**ASSIGNMENT:** Type out each entry exactly.

**DATASET RECORDS:**
________
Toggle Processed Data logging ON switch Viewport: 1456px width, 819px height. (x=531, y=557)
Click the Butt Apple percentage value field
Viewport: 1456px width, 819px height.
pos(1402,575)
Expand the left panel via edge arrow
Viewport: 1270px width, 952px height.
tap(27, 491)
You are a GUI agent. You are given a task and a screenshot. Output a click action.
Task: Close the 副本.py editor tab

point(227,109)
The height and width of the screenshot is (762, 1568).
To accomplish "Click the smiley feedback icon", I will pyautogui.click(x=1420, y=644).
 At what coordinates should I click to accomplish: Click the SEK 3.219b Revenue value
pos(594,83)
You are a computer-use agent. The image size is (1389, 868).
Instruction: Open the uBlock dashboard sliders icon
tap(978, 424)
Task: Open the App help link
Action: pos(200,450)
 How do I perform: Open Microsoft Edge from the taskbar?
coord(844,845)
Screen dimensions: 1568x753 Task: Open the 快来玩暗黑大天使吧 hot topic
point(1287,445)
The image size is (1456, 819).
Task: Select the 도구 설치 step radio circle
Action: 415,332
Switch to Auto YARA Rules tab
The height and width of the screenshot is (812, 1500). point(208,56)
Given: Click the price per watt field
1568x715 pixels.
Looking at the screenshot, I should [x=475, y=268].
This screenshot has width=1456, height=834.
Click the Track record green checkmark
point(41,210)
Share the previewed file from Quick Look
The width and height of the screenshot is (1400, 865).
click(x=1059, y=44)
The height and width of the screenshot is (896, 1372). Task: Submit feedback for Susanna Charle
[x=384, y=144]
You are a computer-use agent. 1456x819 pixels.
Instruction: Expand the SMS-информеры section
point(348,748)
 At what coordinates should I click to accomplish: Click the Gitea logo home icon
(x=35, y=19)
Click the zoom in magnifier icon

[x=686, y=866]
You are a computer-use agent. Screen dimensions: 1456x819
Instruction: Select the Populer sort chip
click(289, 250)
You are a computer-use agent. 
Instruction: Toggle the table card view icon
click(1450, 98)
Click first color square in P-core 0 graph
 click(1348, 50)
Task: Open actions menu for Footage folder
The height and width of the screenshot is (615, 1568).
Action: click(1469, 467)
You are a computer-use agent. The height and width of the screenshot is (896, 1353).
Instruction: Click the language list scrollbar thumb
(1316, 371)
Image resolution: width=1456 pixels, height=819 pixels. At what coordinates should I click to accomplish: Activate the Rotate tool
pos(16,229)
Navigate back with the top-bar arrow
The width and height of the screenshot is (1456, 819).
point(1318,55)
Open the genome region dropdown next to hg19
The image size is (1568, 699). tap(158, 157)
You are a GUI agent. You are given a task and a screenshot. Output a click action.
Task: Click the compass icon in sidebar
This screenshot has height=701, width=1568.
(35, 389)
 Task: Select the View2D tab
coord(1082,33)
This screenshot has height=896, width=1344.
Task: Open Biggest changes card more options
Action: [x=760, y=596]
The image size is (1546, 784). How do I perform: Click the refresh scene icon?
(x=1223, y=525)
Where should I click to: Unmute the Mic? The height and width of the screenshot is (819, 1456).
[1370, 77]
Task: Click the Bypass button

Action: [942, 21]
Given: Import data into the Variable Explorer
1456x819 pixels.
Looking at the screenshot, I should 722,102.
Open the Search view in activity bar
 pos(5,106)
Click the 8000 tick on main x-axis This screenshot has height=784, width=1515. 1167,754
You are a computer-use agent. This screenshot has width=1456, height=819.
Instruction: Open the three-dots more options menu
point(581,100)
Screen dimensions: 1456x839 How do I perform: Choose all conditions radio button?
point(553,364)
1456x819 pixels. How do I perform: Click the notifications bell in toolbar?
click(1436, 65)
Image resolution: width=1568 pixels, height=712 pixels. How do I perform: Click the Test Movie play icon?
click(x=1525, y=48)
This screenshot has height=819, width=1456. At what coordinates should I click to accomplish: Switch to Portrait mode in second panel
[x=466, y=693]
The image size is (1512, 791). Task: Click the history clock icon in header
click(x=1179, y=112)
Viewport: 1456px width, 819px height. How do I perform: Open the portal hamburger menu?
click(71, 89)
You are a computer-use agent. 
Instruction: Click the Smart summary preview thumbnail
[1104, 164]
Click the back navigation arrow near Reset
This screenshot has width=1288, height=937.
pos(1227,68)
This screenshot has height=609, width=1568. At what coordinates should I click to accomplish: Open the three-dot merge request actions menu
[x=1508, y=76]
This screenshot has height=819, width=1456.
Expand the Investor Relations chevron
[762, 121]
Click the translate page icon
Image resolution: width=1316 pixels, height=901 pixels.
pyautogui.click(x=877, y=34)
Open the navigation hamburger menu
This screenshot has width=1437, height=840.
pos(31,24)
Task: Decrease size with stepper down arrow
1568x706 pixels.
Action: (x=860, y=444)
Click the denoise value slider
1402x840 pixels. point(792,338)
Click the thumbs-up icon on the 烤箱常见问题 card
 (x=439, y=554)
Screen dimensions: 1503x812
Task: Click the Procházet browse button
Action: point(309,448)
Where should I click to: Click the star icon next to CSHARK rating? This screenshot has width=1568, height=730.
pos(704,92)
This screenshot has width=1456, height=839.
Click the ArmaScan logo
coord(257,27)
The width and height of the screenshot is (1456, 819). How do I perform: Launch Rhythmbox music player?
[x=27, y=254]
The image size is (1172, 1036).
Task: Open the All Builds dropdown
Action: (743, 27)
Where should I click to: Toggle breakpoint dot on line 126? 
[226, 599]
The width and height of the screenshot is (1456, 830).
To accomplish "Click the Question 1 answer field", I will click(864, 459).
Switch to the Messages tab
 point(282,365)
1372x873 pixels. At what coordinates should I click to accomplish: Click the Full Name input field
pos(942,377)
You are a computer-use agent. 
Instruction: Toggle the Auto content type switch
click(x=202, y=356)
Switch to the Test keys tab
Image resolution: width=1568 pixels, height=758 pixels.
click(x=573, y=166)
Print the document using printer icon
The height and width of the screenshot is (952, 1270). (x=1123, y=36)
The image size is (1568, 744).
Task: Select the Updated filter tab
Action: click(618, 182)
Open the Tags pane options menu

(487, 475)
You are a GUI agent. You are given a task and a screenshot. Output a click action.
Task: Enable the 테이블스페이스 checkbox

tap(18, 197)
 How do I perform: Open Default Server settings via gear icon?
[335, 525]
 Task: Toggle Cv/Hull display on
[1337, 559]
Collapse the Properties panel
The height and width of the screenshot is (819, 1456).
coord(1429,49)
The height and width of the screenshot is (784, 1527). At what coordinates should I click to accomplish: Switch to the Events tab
________
**EXERCISE ANSWER:**
Toggle Processed Data logging ON switch Viewport: 1456px width, 819px height. (x=531, y=557)
Click the Butt Apple percentage value field
Viewport: 1456px width, 819px height.
pos(1402,575)
Expand the left panel via edge arrow
Viewport: 1270px width, 952px height.
tap(27, 491)
You are a GUI agent. You are given a task and a screenshot. Output a click action.
Task: Close the 副本.py editor tab

point(227,109)
The height and width of the screenshot is (762, 1568).
To accomplish "Click the smiley feedback icon", I will pyautogui.click(x=1420, y=644).
 At what coordinates should I click to accomplish: Click the SEK 3.219b Revenue value
pos(594,83)
You are a computer-use agent. The image size is (1389, 868).
Instruction: Open the uBlock dashboard sliders icon
tap(978, 424)
Task: Open the App help link
Action: pos(200,450)
 How do I perform: Open Microsoft Edge from the taskbar?
coord(844,845)
Screen dimensions: 1568x753 Task: Open the 快来玩暗黑大天使吧 hot topic
point(1287,445)
The image size is (1456, 819).
Task: Select the 도구 설치 step radio circle
Action: 415,332
Switch to Auto YARA Rules tab
The height and width of the screenshot is (812, 1500). point(208,56)
Given: Click the price per watt field
1568x715 pixels.
Looking at the screenshot, I should [x=475, y=268].
This screenshot has width=1456, height=834.
Click the Track record green checkmark
point(41,210)
Share the previewed file from Quick Look
The width and height of the screenshot is (1400, 865).
click(x=1059, y=44)
The height and width of the screenshot is (896, 1372). Task: Submit feedback for Susanna Charle
[x=384, y=144]
You are a computer-use agent. 1456x819 pixels.
Instruction: Expand the SMS-информеры section
point(348,748)
 At what coordinates should I click to accomplish: Click the Gitea logo home icon
(x=35, y=19)
Click the zoom in magnifier icon

[x=686, y=866]
You are a computer-use agent. Screen dimensions: 1456x819
Instruction: Select the Populer sort chip
click(289, 250)
You are a computer-use agent. 
Instruction: Toggle the table card view icon
click(1450, 98)
Click first color square in P-core 0 graph
 click(1348, 50)
Task: Open actions menu for Footage folder
The height and width of the screenshot is (615, 1568).
Action: click(1469, 467)
You are a computer-use agent. The height and width of the screenshot is (896, 1353).
Instruction: Click the language list scrollbar thumb
(1316, 371)
Image resolution: width=1456 pixels, height=819 pixels. At what coordinates should I click to accomplish: Activate the Rotate tool
pos(16,229)
Navigate back with the top-bar arrow
The width and height of the screenshot is (1456, 819).
point(1318,55)
Open the genome region dropdown next to hg19
The image size is (1568, 699). tap(158, 157)
You are a GUI agent. You are given a task and a screenshot. Output a click action.
Task: Click the compass icon in sidebar
This screenshot has height=701, width=1568.
(35, 389)
 Task: Select the View2D tab
coord(1082,33)
This screenshot has height=896, width=1344.
Task: Open Biggest changes card more options
Action: [x=760, y=596]
The image size is (1546, 784). How do I perform: Click the refresh scene icon?
(x=1223, y=525)
Where should I click to: Unmute the Mic? The height and width of the screenshot is (819, 1456).
[1370, 77]
Task: Click the Bypass button

Action: [942, 21]
Given: Import data into the Variable Explorer
1456x819 pixels.
Looking at the screenshot, I should 722,102.
Open the Search view in activity bar
 pos(5,106)
Click the 8000 tick on main x-axis This screenshot has height=784, width=1515. 1167,754
You are a computer-use agent. This screenshot has width=1456, height=819.
Instruction: Open the three-dots more options menu
point(581,100)
Screen dimensions: 1456x839 How do I perform: Choose all conditions radio button?
point(553,364)
1456x819 pixels. How do I perform: Click the notifications bell in toolbar?
click(1436, 65)
Image resolution: width=1568 pixels, height=712 pixels. How do I perform: Click the Test Movie play icon?
click(x=1525, y=48)
This screenshot has height=819, width=1456. At what coordinates should I click to accomplish: Switch to Portrait mode in second panel
[x=466, y=693]
The image size is (1512, 791). Task: Click the history clock icon in header
click(x=1179, y=112)
Viewport: 1456px width, 819px height. How do I perform: Open the portal hamburger menu?
click(71, 89)
You are a computer-use agent. 
Instruction: Click the Smart summary preview thumbnail
[1104, 164]
Click the back navigation arrow near Reset
This screenshot has width=1288, height=937.
pos(1227,68)
This screenshot has height=609, width=1568. At what coordinates should I click to accomplish: Open the three-dot merge request actions menu
[x=1508, y=76]
This screenshot has height=819, width=1456.
Expand the Investor Relations chevron
[762, 121]
Click the translate page icon
Image resolution: width=1316 pixels, height=901 pixels.
pyautogui.click(x=877, y=34)
Open the navigation hamburger menu
This screenshot has width=1437, height=840.
pos(31,24)
Task: Decrease size with stepper down arrow
1568x706 pixels.
Action: (x=860, y=444)
Click the denoise value slider
1402x840 pixels. point(792,338)
Click the thumbs-up icon on the 烤箱常见问题 card
 (x=439, y=554)
Screen dimensions: 1503x812
Task: Click the Procházet browse button
Action: point(309,448)
Where should I click to: Click the star icon next to CSHARK rating? This screenshot has width=1568, height=730.
pos(704,92)
This screenshot has width=1456, height=839.
Click the ArmaScan logo
coord(257,27)
The width and height of the screenshot is (1456, 819). How do I perform: Launch Rhythmbox music player?
[x=27, y=254]
The image size is (1172, 1036).
Task: Open the All Builds dropdown
Action: (743, 27)
Where should I click to: Toggle breakpoint dot on line 126? 
[226, 599]
The width and height of the screenshot is (1456, 830).
To accomplish "Click the Question 1 answer field", I will click(864, 459).
Switch to the Messages tab
 point(282,365)
1372x873 pixels. At what coordinates should I click to accomplish: Click the Full Name input field
pos(942,377)
You are a computer-use agent. 
Instruction: Toggle the Auto content type switch
click(x=202, y=356)
Switch to the Test keys tab
Image resolution: width=1568 pixels, height=758 pixels.
click(x=573, y=166)
Print the document using printer icon
The height and width of the screenshot is (952, 1270). (x=1123, y=36)
The image size is (1568, 744).
Task: Select the Updated filter tab
Action: click(618, 182)
Open the Tags pane options menu

(487, 475)
You are a GUI agent. You are given a task and a screenshot. Output a click action.
Task: Enable the 테이블스페이스 checkbox

tap(18, 197)
 How do I perform: Open Default Server settings via gear icon?
[335, 525]
 Task: Toggle Cv/Hull display on
[1337, 559]
Collapse the Properties panel
The height and width of the screenshot is (819, 1456).
coord(1429,49)
The height and width of the screenshot is (784, 1527). At what coordinates should I click to accomplish: Switch to the Events tab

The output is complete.